小池百合子のMOTTAINAI

東京オリンピックを勝ち取るための戦略とは

 2020年の東京オリンピック招致活動はますます佳境に入ってきました。

 私の国会事務所では、オリンピック招致のバッジを器に山盛りにしてテーブルに置いています。海外からの客人には必ずこのバッジを襟につけて、「トーキョーをよろしく」と訴えます。

 5月に訪れたパリでは私が副会長を務める日仏議員連盟のカウンターパートである仏日議連会長の襟につけたところ、お返しに日本酒普及のバッジを頂戴しました。

 アラブ首長国連邦でも、会う人ごとにオリンピックバッジ。こちらでは同じ2020年にドバイ博覧会招致活動に熱心で、おのずと東京五輪を応援するから、引き換えに「万博をよろしく」といった話になります。私が会長を務めるUAE議連としては、「ドバイ万博を応援しますよ」と明言しますが、けっこうこれが複雑なのです。

 というのも、2020年の万博に名乗りをあげているのは、UAEのドバイの他、ブラジル・サンパウロ市、ロシア・エカテリンブルグ市、トルコ・イズミール市、タイ・アユタヤ市の5都市。ただし、こちらの決定は今年の11月ですから、それまでは各国に対し、「いい返事」をすることになるのでしょうか。ちなみに、東京オリンピックの都市決定は9月です。

 ことほど左様に、国際交渉は貸し借り、駆け引き、取り引きがものを言います。なによりも総合的な国力の勝負です。

 このほど横浜で開かれたTICADも東京オリンピック招致には絶好の場となりました。アフリカ大陸の54カ国に対し、「こんな支援をするから、東京オリンピックをよろしくね」とたたみかけます。もっとも、これではあまりにストレートすぎるので、表現や順序には工夫が必要ですが。

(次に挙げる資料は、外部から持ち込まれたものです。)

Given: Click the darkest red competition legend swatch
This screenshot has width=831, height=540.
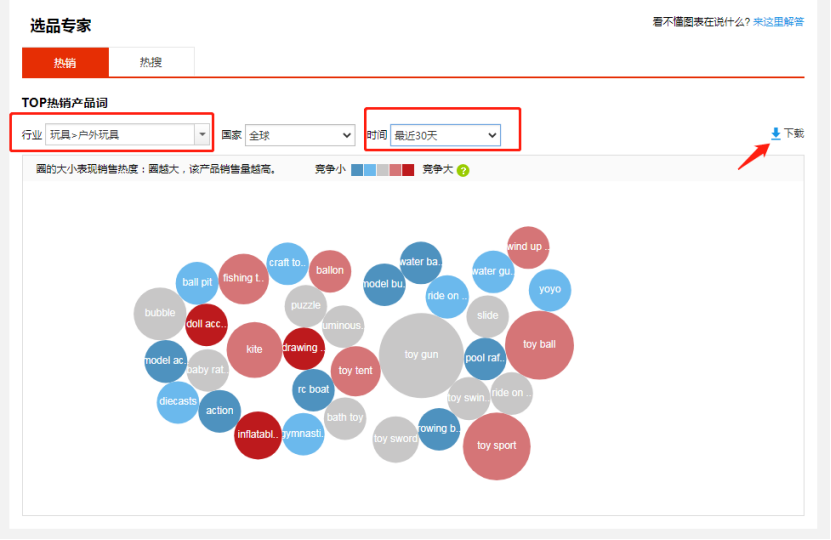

 国際機関の長を決める際も同じです。世界銀行のグループにGEFという組織があります。地球環境の改善や保全を主な活動内容としていますが、現在の事務局長は石井菜穂子さんという財務省出身の女性です。同じく世銀グループのMIGAの長官も日本女性です。現在の小林いずみさんから本田桂子さんへとバトンタッチが予定されています。つまり、二代連続日本人です。

 こういった国際機関の長の座を確保するために、ありとあらゆる場をとらえて、「○○さんをよろしく」と訴えて回ります。国際機関の長には、その分野の専門知識、マネジメント能力の他、英語はもちろんフランス語などの語学力が不可欠です。日本人にとってはハードルが高く、それも含めた人材育成も必要です。

 世界で勝つための戦略、人材とともに、互いに無理の言える仲間国づくりが欠かせません。五輪でも国際機関でも。